En 1959, con Francisco Zúñiga creó la franja escultórica en la parte superior del Hospital de Neumología del Centro Médico Nacional, y en 1963, en Xalapa, el mural del Museo de Antropología, hoy transferido al parque de Los Lagos, en San Andrés Tuxtla. Muy amigo de Gonzalo Aguirre Beltrán, en 1965, en el puerto de Veracruz, hizo otro mural con mosaicos inaugurando una técnica similar a la de Juan O’Gorman. Estos afanes menguaron su salud. En 1972 terminó un vitral en el edificio del Registro Civil y en 1988 otro en la Procuraduría General de Justicia.

Su solidaridad con obreros y campesinos estalla en sus dibujos. En sus últimos años, Beltrán recorrió con sus seguidores hasta los pueblos más escondidos del país y conoció y valoró mejor que nadie el arte popular que ensalzó y catalogó. Aguirre Beltrán (que no era su pariente) lo nombró director de Arte Popular, y el grabador ensalzó y divulgó la obra de artesanos que no figuraban en galerías de arte. También llevó a la pantalla Este es México, en el Canal 13, en los años 70 y 80.

Su capacidad le hizo merecer el premio de grabado en la primera Bienal Interamericana. Su presencia en el diario El Día resultó fundamental. Adolfo López Mateos apoyó a Enrique Ramírez y Ramírez, su director. A pesar del reconocimiento, Beltrán siguió siendo un dibujante inclinado sobre su restirador.
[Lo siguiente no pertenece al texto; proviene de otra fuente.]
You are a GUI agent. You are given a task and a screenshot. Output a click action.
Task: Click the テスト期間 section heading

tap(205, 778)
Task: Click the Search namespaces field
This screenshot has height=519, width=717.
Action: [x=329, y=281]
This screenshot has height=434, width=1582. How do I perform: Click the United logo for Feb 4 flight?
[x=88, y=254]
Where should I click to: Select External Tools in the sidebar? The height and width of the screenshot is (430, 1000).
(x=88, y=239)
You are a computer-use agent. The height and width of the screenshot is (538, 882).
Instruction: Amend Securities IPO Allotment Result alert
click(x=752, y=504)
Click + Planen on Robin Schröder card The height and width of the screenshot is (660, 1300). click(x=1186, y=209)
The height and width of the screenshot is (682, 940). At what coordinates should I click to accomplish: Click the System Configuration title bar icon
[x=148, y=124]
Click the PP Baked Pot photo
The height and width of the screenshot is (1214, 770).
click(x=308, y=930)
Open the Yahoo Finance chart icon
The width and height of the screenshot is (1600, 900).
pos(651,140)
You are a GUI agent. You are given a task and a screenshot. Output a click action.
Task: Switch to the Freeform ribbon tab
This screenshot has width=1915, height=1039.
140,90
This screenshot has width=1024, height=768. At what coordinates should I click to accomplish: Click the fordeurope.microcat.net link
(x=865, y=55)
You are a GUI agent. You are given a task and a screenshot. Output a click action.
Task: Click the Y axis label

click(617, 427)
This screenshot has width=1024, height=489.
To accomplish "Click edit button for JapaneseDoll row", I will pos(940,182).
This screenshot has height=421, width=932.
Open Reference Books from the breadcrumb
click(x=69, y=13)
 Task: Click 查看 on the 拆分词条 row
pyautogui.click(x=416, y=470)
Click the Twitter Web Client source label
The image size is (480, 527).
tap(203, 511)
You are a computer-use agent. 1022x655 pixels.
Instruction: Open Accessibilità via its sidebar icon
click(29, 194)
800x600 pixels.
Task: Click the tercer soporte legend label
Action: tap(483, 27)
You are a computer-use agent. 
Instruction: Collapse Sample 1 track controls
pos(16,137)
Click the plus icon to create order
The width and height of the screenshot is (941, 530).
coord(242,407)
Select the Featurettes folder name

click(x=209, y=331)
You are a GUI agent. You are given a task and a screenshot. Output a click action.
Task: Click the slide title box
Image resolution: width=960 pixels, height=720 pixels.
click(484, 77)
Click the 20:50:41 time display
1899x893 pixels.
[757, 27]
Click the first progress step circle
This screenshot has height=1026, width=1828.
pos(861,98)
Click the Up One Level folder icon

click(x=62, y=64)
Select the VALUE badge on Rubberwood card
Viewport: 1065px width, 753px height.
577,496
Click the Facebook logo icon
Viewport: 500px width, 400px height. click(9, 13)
Su rigor franciscano le permitió aceptar su membresía a la Academia de las Artes e ingresar al Seminario de Cultura Mexicana en 1980. Al paso de los años fue desprendiéndose de todo como san Simón en el desierto, al grado de tener una cuchara, un tenedor y un cuchillo y, si acaso se le unía alguien, el comensal comía primero para poder pasarle sus cubiertos.

Beltrán murió en el Hospital López Mateos, el 19 de abril de 2002. Al irse se llevó la destreza de un extraordinario dibujante y la dura censura consigo mismo que lo convirtió en un sacerdote laico. Total, fue un dibujante con un talento natural fuera de serie que los Tres Grandes, Orozco, Rivera y Siqueiros, habrían avalado.